Berceau des civilisations

Jaume Plensa, Nest III (détail).

2012. ©J. Plensa/ADAGP Paris, 2019. Coll. privée. Photo : ©Espace Monte-Cristo

L’identité méditerranéenne est plurielle : fruit de différents langages, de différentes coutumes et d’autant de cultes.  Bien que riche de traditions orales, la Méditerranée reste le berceau de l’écriture, précieuse garante de la mémoire, permettant d’inscrire dans l’Histoire les événements présents et passés.

Porteurs de valeurs philosophiques, les mythes anciens constituent l’un des piliers de la culture occidentale. Les artistes se nourrissent de ce terreau commun pour créer de puissantes allégories et mieux nous questionner sur le monde actuel, à travers le détournement d’un symbole, l’invocation d’une divinité ou l’interprétation d’une fable.
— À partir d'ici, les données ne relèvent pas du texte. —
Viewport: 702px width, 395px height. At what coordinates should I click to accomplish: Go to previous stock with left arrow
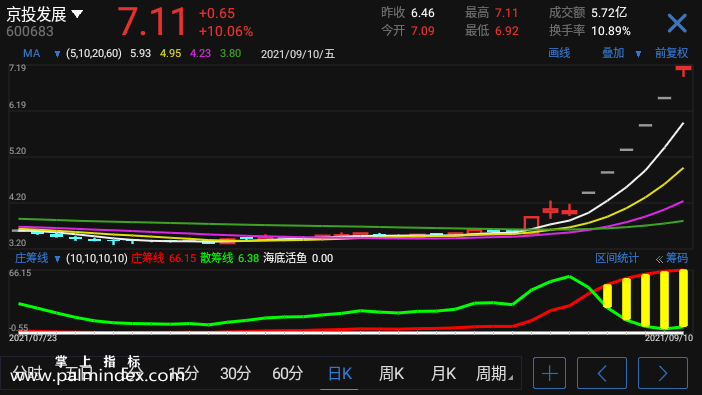click(x=602, y=373)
Matrice des trois grandes religions monothéistes, le bassin méditerranéen est également le théâtre de ses conquêtes. Ce que l’on appelle les « religions du Livre » ont, par leur portée, diffusé autour du globe d’autres récits sur la construction du monde et de l’humanité.

Niki de Saint-Phalle
Blue Goddess Thoëris hippolamp

1990. Coll. privée. ©Niki charitable art foundation/ADAGP Paris, 2019
Photo : ©Tim Perceval

La muse Méditerranée

Il est difficile de définir cette inspiration méditerranéenne. Cependant, la Mare Nostrum reste une muse que les artistes aiment à invoquer. Ils célèbrent à la fois sa nature singulière, son quotidien, ses épopées.
Sous le regard du sculpteur, toute chose visible ou invisible devient sujet de contemplation : chaque couleur de sa palette, l’essence d’un arbre qui ne pousse que sur ses terres ou un vent sec, froid et violent qui éclaircit son ciel et porte ses bateaux.
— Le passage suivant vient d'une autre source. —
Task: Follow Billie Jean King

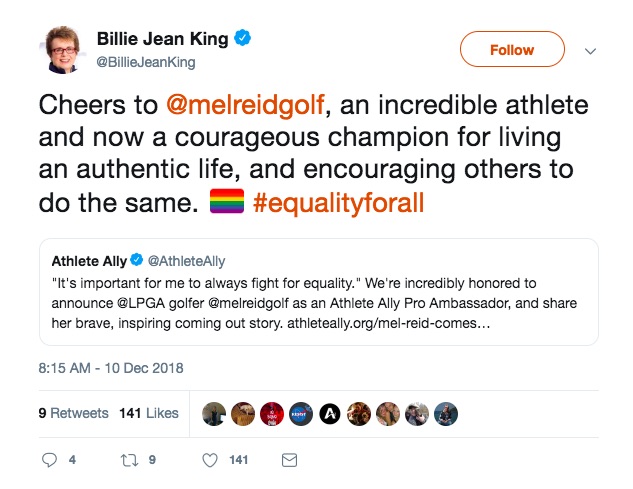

En s’inspirant de fugaces impressions de vie ou de singularités régionales, les artistes tentent dans leurs démarches de retranscrire la noblesse de la vie rurale et la douceur des nuits méditerranéennes.
Terre fertile d’aventures et d’utopies, la Méditerranée, en dépit de sa brutale réalité, reste une terre propice aux quêtes individuelles et collectives, aux rêves de refuges et d’exils.
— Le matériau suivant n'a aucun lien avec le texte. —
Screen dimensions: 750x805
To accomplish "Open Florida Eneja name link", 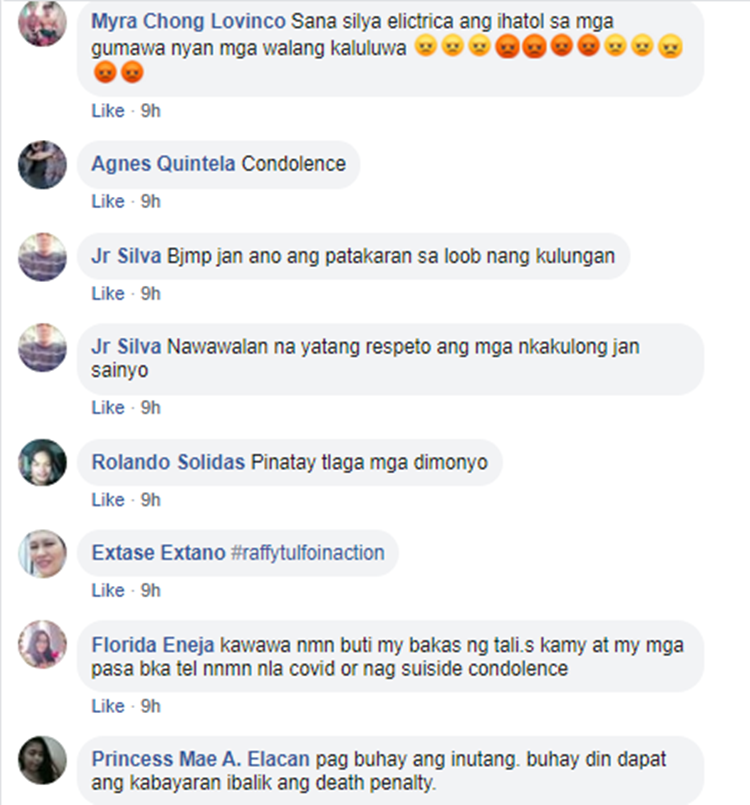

Hakima El Djoudi, Petite armée 0090.
2010.
Collection Fondation Villa Datris ©ADAGP Paris, 2019. Photo : ©Tim Perceval

Claude Viallat, 1985/F033. 1985
Collection privée. Photo : ©A. Mole

Terre d’enjeux

Rym Karoui, Virus de la révolution (détail).
2011.
Collection Fondation Villa Datris. ©Espace Monte-Cristo

Questionner l’identité méditerranéenne, c’est admettre que ses enjeux géopolitiques sont inhérents à la construction de son histoire. Les artistes évoquent des conflits présents dès la fondation des grands empires et ceux dont ils sont eux-mêmes témoins.

Ils parlent du soulèvement des peuples, prise de risque dictée par un éveil de conscience collectif dans l’espoir d’une vie meilleure ; ils questionnent le concept de révolution, qui selon l’étymologie du mot, peut parfois ramener ses acteurs à leur point de départ.

Le bassin méditerranéen est la terre sur laquelle ces artistes vivent, créent, celle dont ils s’inspirent. Il s’est nourrit des différents mélanges issus des vagues migratoires. Frontière abolie entre les peuples, la Mare Nostrum, reflet de notre identité transnationale, nous contraint à repenser notre définition du « vivre ensemble ».